A na wojnie, jak na wojnie, siła jest górą, nie wartości – a Europa, zwłaszcza Unia Europejska, jest słaba, bogata, ale militarnie słaba, uzależniona od testującego ją amerykańskiego sojusznika. Znalazła się w najtrudniejszym momencie po drugiej wojnie światowej. Potrzebuje decyzyjności i jedności – instytucjonalnej. Rozstrzyga się jej przyszłość: albo pójdzie drogą, która zaprowadzi ją ku Stanom Zjednoczonym Europy, albo się podzieli i zmarginalizuje.
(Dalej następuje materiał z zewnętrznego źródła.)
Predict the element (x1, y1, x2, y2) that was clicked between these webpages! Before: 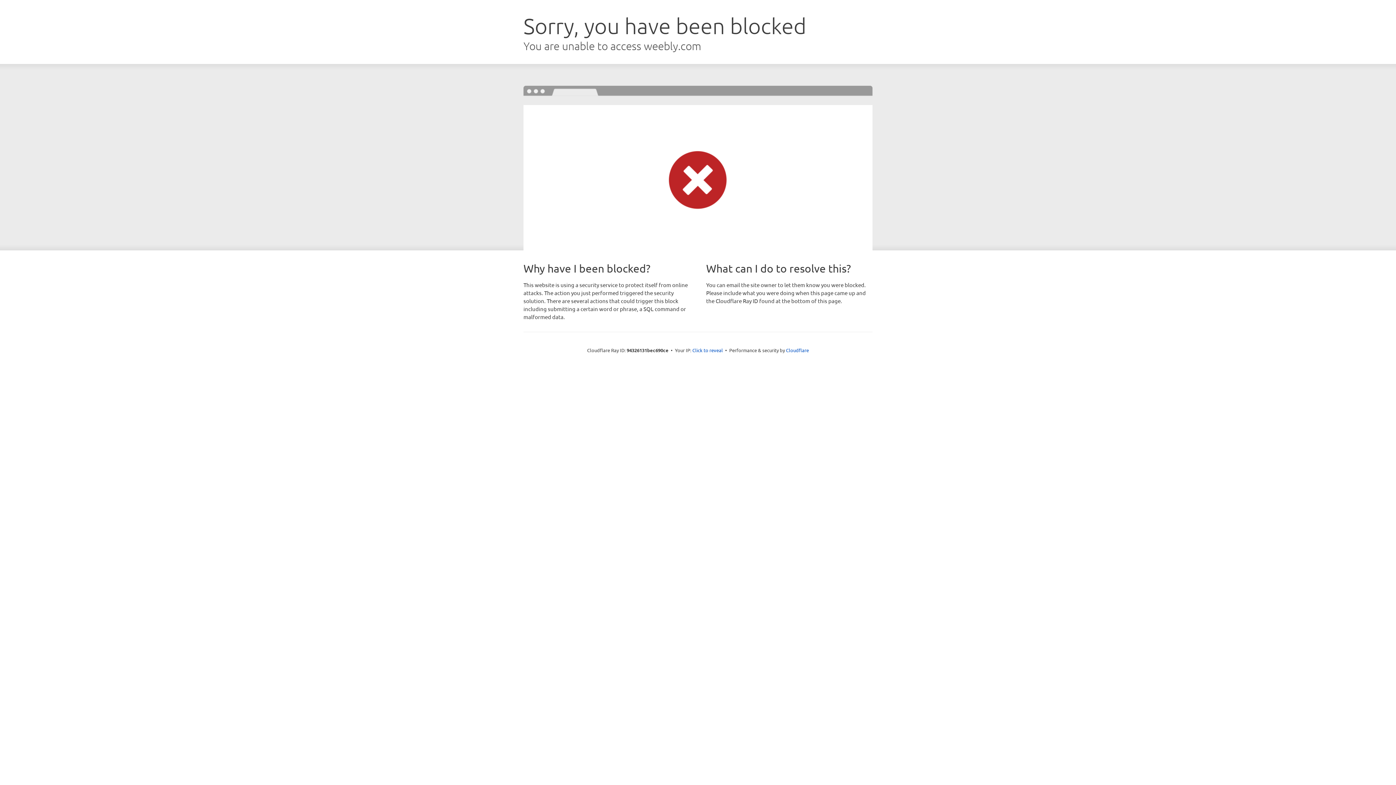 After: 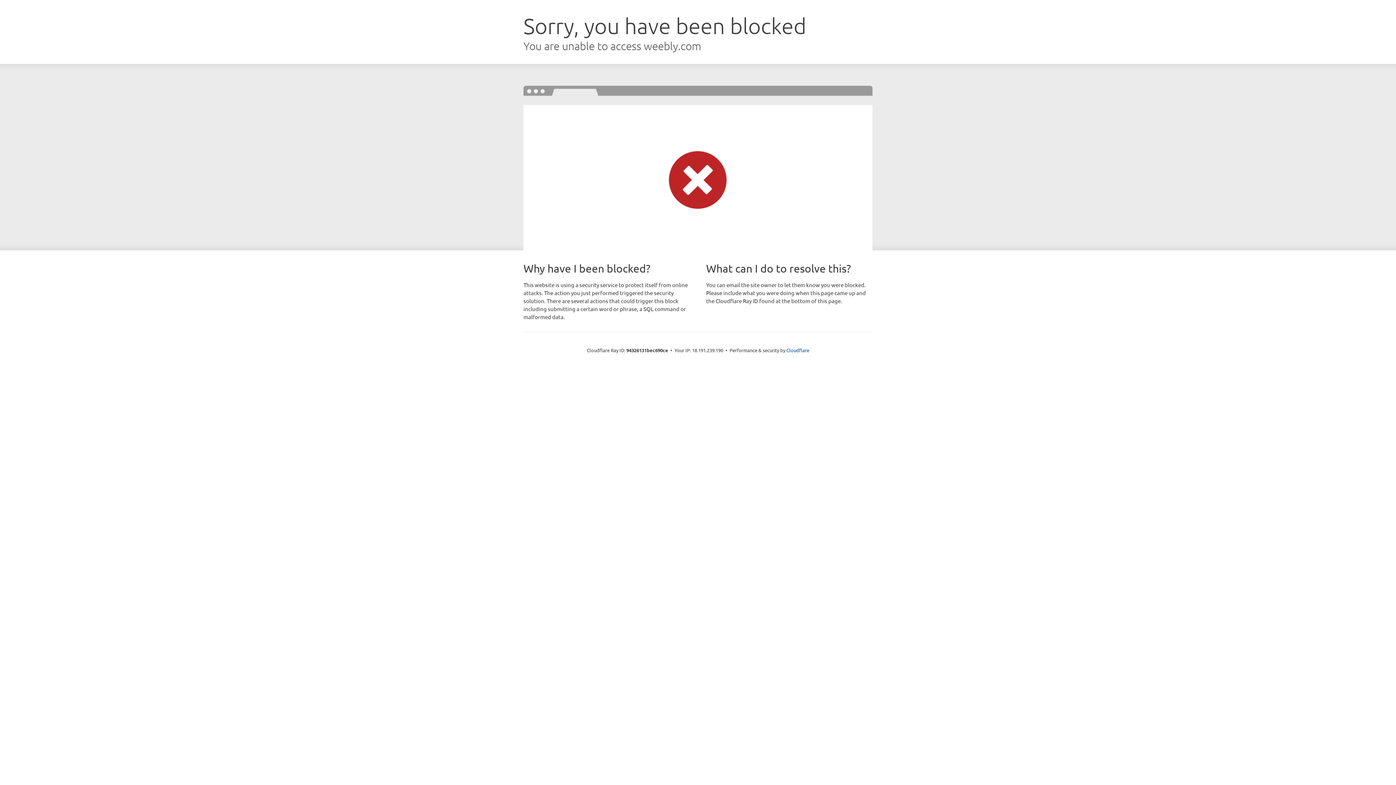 Action: bbox: (692, 346, 723, 353) label: Click to reveal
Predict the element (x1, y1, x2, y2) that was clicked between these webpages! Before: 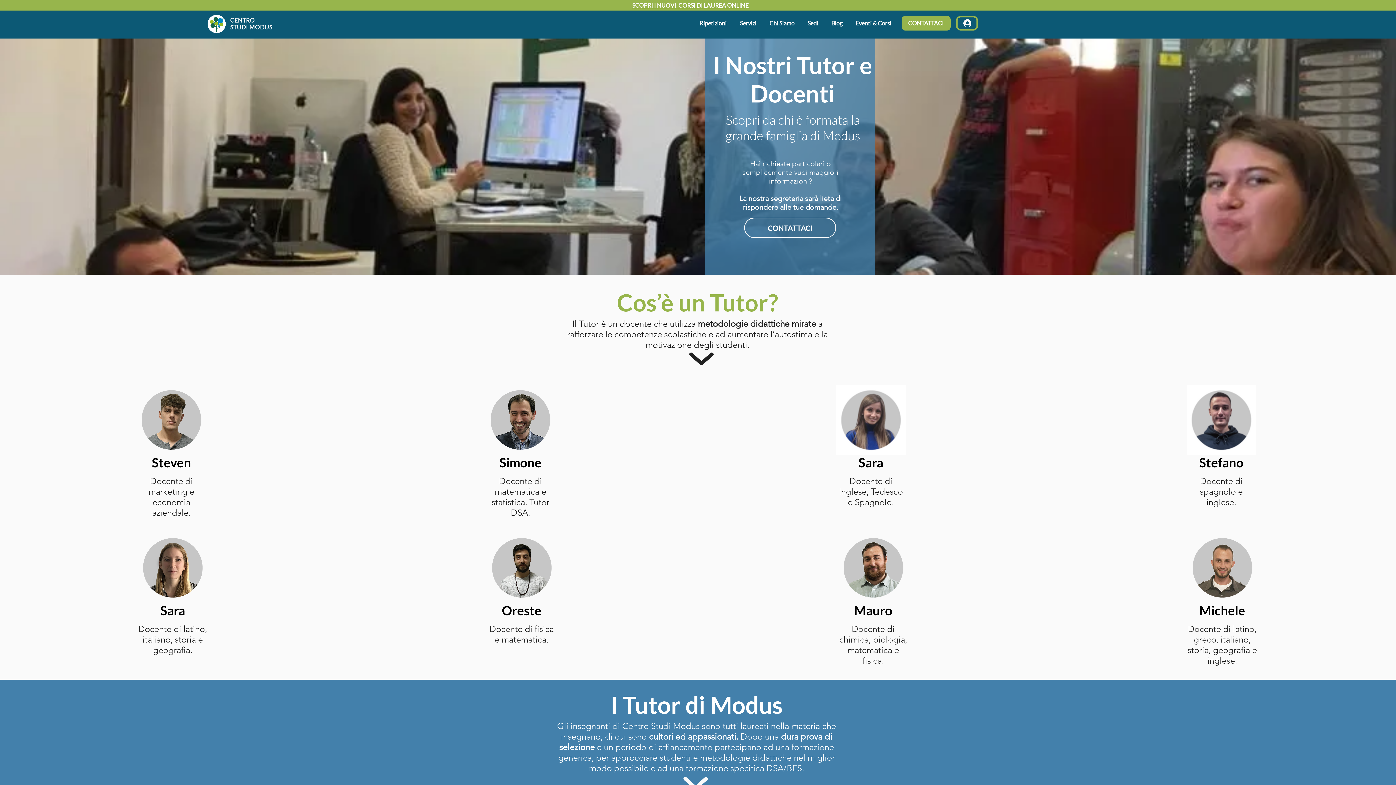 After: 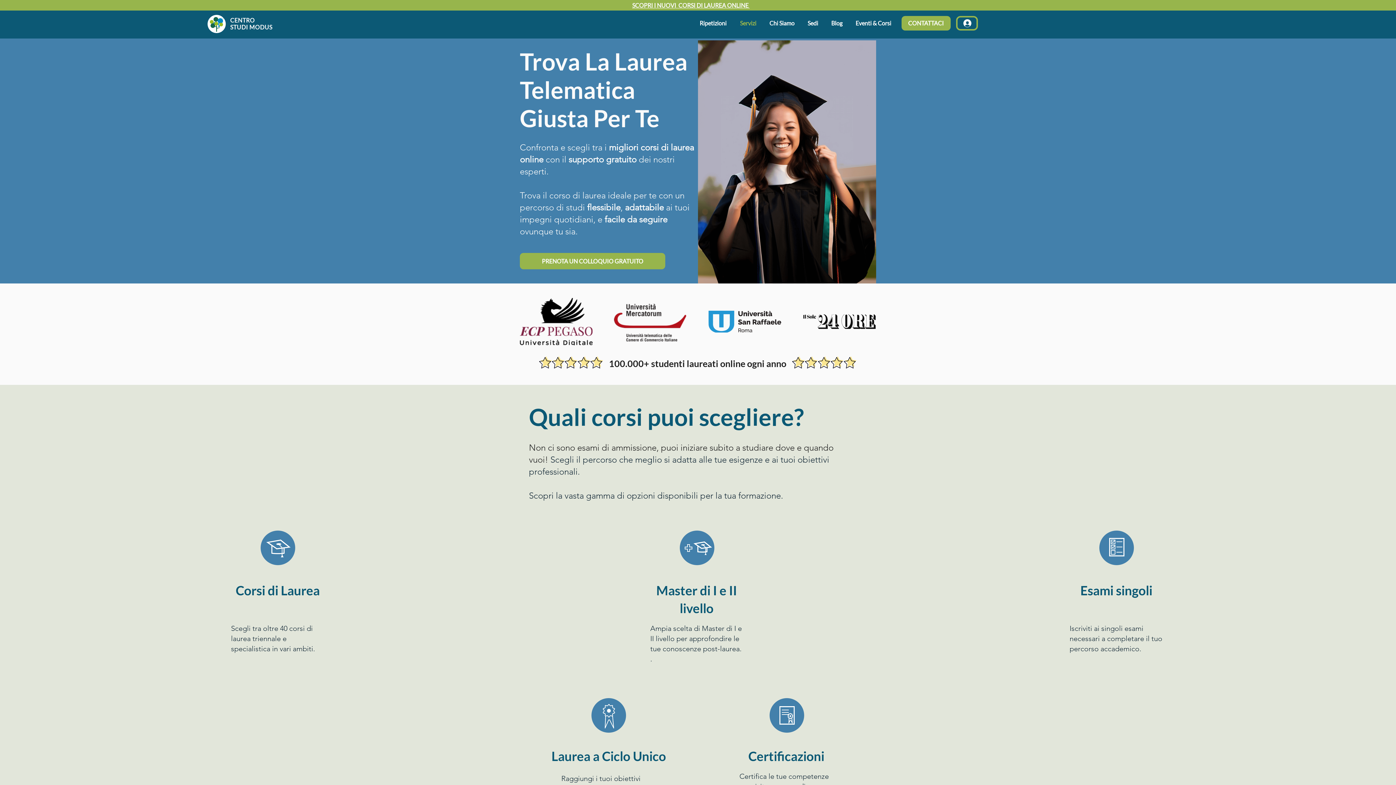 Action: bbox: (632, 1, 749, 8) label: SCOPRI I NUOVI  CORSI DI LAUREA ONLINE 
„Albo – albo” – przywołuję ten tytuł książki Kierkegaarda, duńskiego Sokratesa Północy, prekursora egzystencjalizmu, który pisał, choć w innym kontekście, iż „Europa znalazła się na skraju bankructwa”, bo pasuje do tytułowej wypowiedzi prezydenta Macrona dla Le Parisien: „Rosja, egzystencjalne zagrożenie dla Europejczyków”. Sam Macron to skądinąd dawny asystent filozofa Ricoeura, któremu pomagał w pracy nad summą hermeneutyczną „Pamięć, historia, zapomnienie”. Inne tytuły prasowe to: w Libération – „Europa zmuszona do pilnej reakcji”, „Dzięki Trumpowi Putin poczuł się jak ryba w wodzie”; w Le Monde – „Trump i Putin przejmują inicjatywę”, „Europa przez Trumpa porzucona, sama przeciwko Putinowi”, „Zmarginalizowani Europejczycy, podzieleni w sprawie wysłania wojsk do Ukrainy”, „Wielka samotność Zełenskiego”.